Saved entries:
*** Block opens ***

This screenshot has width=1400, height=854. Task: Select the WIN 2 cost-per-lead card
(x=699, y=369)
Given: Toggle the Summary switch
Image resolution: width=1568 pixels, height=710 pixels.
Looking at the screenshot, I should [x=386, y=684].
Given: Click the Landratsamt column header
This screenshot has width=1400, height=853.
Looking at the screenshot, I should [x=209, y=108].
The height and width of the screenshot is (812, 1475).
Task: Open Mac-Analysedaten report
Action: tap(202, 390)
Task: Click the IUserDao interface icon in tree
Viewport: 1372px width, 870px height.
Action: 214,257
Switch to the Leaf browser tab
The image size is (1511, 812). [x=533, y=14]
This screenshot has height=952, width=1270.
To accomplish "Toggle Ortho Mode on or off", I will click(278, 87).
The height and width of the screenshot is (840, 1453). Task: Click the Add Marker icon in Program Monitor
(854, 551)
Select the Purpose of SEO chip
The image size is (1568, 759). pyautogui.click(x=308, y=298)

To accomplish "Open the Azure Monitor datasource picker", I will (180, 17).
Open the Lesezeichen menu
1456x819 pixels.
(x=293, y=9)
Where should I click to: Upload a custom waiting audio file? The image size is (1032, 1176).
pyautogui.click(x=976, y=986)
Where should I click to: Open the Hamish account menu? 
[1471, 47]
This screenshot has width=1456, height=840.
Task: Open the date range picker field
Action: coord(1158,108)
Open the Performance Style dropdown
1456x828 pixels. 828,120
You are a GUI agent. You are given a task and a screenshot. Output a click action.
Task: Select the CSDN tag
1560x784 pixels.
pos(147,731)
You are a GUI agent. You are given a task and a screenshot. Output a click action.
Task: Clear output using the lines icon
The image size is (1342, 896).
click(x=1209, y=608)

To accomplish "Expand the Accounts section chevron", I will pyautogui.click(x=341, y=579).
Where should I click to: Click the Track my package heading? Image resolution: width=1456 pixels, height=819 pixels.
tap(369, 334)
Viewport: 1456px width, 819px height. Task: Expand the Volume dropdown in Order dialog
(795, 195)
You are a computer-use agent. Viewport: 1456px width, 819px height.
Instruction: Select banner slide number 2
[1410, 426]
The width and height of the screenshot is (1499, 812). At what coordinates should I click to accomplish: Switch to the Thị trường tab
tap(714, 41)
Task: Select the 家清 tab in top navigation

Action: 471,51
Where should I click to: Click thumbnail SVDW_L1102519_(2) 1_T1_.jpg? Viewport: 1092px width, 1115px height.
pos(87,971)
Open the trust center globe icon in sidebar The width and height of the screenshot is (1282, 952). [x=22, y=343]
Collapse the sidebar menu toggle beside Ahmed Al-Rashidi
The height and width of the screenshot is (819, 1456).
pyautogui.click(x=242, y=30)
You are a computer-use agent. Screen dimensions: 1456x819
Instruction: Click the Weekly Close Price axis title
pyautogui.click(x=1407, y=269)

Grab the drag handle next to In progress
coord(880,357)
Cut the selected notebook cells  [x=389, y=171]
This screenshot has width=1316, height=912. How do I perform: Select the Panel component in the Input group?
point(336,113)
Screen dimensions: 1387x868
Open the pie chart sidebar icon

*** Block closes ***

WORK TO COMPLETE:
Only output the lines from the one with "This screenshot has width=1316, height=912." through the end of the entries above, exactly as they are.

TASK ANSWER:
This screenshot has width=1316, height=912. How do I perform: Select the Panel component in the Input group?
point(336,113)
Screen dimensions: 1387x868
Open the pie chart sidebar icon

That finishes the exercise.